6. Leverage advanced caching options: Although data virtualization is designed to query fresh data on demand, sometimes there is value in temporarily persisting data in a file, database, or in memory. That offers a way for IT to minimize query impact on operational systems, access data from temporarily unavailable sources, and support service-level agreements (SLAs).
7. Cross the relational view and XML data service divide: Beyond relationally oriented data virtualization for BI, data virtualization works equally well with XML- or semi-structured data. In fact, data virtualization is often the only way to combine the two.
8. Deploy a data virtualization integration competency center (ICC): With wider data virtualization use, competency centers focused on integration increase the opportunities for sharing best practice methods, objects, and resources.
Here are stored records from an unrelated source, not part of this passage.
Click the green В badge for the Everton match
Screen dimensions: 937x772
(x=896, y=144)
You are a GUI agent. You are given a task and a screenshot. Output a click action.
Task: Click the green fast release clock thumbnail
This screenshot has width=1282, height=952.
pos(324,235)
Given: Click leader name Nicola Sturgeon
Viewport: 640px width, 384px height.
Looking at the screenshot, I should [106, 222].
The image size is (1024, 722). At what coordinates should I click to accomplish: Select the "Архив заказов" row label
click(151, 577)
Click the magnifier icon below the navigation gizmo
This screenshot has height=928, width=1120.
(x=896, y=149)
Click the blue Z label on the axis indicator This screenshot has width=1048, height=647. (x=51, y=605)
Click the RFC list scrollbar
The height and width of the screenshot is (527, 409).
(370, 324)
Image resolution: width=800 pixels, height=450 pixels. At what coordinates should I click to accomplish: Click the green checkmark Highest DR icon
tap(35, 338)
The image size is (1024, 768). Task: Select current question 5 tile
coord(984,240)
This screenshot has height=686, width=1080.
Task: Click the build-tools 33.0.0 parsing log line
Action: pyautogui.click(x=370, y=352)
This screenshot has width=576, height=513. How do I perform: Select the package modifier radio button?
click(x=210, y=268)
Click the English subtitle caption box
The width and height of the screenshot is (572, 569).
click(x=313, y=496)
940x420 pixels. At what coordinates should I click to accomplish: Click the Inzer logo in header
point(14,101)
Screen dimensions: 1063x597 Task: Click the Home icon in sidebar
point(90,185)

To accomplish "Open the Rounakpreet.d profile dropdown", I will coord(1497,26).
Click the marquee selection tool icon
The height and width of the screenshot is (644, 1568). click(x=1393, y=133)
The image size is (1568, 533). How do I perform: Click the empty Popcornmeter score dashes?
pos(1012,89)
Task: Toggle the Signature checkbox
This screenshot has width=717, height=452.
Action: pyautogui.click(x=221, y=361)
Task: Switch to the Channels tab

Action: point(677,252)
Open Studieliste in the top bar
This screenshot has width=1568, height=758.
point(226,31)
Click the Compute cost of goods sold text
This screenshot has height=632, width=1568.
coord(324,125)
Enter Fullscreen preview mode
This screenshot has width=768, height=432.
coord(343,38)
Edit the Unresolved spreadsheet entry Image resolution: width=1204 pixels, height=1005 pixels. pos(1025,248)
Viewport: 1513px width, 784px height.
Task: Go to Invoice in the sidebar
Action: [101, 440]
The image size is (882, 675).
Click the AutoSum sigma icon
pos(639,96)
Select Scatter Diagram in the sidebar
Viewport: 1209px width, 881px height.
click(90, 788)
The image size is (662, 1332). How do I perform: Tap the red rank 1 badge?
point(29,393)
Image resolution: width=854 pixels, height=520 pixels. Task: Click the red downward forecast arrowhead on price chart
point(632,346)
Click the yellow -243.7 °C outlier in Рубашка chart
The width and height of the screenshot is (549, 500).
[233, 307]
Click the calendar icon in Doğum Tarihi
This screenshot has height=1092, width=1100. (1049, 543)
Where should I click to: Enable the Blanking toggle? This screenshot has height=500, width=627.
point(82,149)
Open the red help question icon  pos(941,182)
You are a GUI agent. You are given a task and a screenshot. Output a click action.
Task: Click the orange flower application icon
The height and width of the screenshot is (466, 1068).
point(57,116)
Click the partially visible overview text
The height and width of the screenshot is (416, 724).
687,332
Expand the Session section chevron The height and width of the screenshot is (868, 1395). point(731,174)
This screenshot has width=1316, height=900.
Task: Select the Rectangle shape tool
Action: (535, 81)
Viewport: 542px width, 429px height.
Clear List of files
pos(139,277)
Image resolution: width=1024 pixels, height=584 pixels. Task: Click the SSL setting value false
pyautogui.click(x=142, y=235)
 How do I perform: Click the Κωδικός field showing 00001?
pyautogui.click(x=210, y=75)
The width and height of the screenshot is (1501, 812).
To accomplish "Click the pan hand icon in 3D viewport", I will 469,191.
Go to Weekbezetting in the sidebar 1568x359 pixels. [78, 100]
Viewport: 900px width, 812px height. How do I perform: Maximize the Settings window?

9. Move toward an agile enterprise data architecture: Increasingly, IT architects gain data agility by decoupling underlying source data and consuming solution layers using data virtualization middleware.
10. Measure data virtualization success: It’s a good time to calculate the actual return on prior data virtualization investments to make the case for new investments or expansion projects.
Given this list, what are some of the results you’ve seen from companies that have implemented these items?
Results tend to fall into two major categories: business and IT. Business value includes revenue increases, compliance improvements, and cost reductions due to better return on virtualized data assets. Data virtualization delivers this value faster than traditional integration methods. IT results include staff, resource, and total cost of ownership (TCO) savings advantages over traditional integration methods.
What are some general guidelines for companies that want to prioritize potential data virtualization projects?
The best way to think about priorities is based on the data virtualization adoption stage. When IT leaders are just getting started with virtualization, they should prioritize smaller, rapid-return projects to quickly build a foundation of experience, staff, virtual assets, and best practices. Having successfully completed projects or enterprisewide implementations, the priorities are based on business return on investment (ROI).
What does Composite Software bring to this discussion?
Composite Software, Inc. focuses solely on data virtualization. Global organizations faced with disparate, complex data environments, including 10 of the top 20 banks, six of the top 10 pharmaceutical companies, four of the top five energy firms, major media and technology organizations, and government agencies, have chosen Composite’s data virtualization platform to fulfill critical information needs -- faster and with fewer resources. Scaling from project to enterprise, Composite’s middleware enables data federation, data warehouse extension, enterprise data sharing, and real-time and cloud-computing data integration.